**PROBLEMS AND TASKS:**
1. From the passage on Atenism, print the part that runs from "The details of" up to and including "as a heretic.".
2. Answer these questions using the passage on Atenism, one answer per line:
(a) In which year of his rule did Akhenaten declare the more radical version of his religion?
(b) What prayer is named as one Akhenaten addressed to Aten?
(c) Besides Akhenaten, who could worship Aten directly?
3. List every person or god mentioned by name in the passage on Atenism.

**PASSAGE GIVEN:**

------------------------

In his ninth year of rule (approximately 1344–1342 BCE), Akhenaten declared a more radical version of his new religion, declaring Aten not merely the supreme god of the Egyptian pantheon but the only god of Egypt, with himself as the sole intermediary between the Aten and the Egyptian people. Key features of Atenism included a ban on idols and other images of the Aten, with the exception of a rayed solar disc in which the rays (commonly depicted ending in hands) appear to represent the unseen spirit of Aten. Aten was addressed by Akhenaten in prayers, such as the Great Hymn to the Aten.
The details of Atenist theology are still unclear. The exclusion of all but one god and the prohibition of idols was a radical departure from Egyptian tradition, but most scholars see Akhenaten as a practitioner of monolatry rather than monotheism, as he did not actively deny the existence of other gods; he simply refrained from worshiping any but Aten. It is known that Atenism did not solely attribute divinity to the Aten. Akhenaten continued the imperial cult, proclaiming himself the son of Aten and encouraging the people to worship him.[5] The people were to worship Akhenaten; only Akhenaten and the pharaoh's wife Nefertiti could worship Aten directly.[6]
Under Akhenaten's successors, Egypt reverted to its traditional religion, and Akhenaten himself came to be reviled as a heretic.

------------------------

**DATA:**
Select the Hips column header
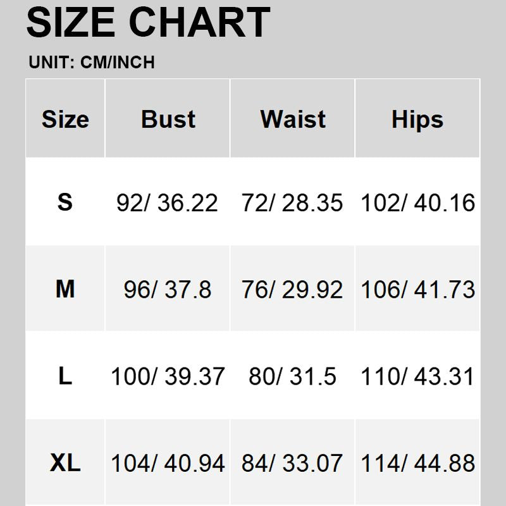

------------------------

**EXPECTED OUTPUTS:**
1.
The details of Atenist theology are still unclear. The exclusion of all but one god and the prohibition of idols was a radical departure from Egyptian tradition, but most scholars see Akhenaten as a practitioner of monolatry rather than monotheism, as he did not actively deny the existence of other gods; he simply refrained from worshiping any but Aten. It is known that Atenism did not solely attribute divinity to the Aten. Akhenaten continued the imperial cult, proclaiming himself the son of Aten and encouraging the people to worship him.[5] The people were to worship Akhenaten; only Akhenaten and the pharaoh's wife Nefertiti could worship Aten directly.[6]
Under Akhenaten's successors, Egypt reverted to its traditional religion, and Akhenaten himself came to be reviled as a heretic.

2.
(a) His ninth year.
(b) The Great Hymn to the Aten.
(c) Nefertiti, the pharaoh's wife.

3.
Akhenaten
Aten
Nefertiti